GDPR Regulatory Framework Is A Blueprint For Corporate Climate Disclosures
For more than six months since the WHOs declaration of the COVID-19 global pandemic, the corporate world and financial markets are still navigating the uncertainty of the "new normal".
While corporate leaders around the world adjust and realign their organizations, another inescapable business risk has presented itself – climate change. It's been a pivotal year for the topic especially for those in major business circles. Many of the world's most influential companies and leaders have significantly stepped up their rhetoric about the impact of climate change on the financial markets.
Those discussions have led to record level commitments by Fortune 500 companies and institutional investors to reduce the carbon footprint of their operations and investment portfolios. However, it's unclear how companies will approach this oncoming challenge and find success.
Measuring an organization's carbon footprint is a complex exercise that ranges between guesswork and overcomplicated statistical modeling.
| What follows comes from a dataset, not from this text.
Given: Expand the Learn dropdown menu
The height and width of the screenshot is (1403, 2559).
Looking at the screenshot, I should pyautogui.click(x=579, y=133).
Not only that, reporting a carbon footprint using an acceptable format for investors and regulators is a different challenge altogether as it requires more than just emissions calculations.
Since the recent World Economic Forum in Davos this January, a vocal group of senior business leaders have stepped up their demands calling for unified climate disclosure standards and frameworks across reporting companies, investors, and regulators. The most vocal group has been Bank of America Chairman and CEO Brian Moynihan. At the gathering, he stated, "Companies want harmonized [climate disclosure] standards so they don’t have to 'argue with everybody'."
Davos was just the start. In the short time since then, there have been key endorsements around a few major climate disclosure standards. In the same month after Moynihan made his statement, Blackrock, the world's largest asset manager with $7.4 trillion of assets under management, endorsed the Sustainability Accounting Standards Board (SASB) and Task-Force for Climate-Related Financial Disclosures (TCFD) frameworks.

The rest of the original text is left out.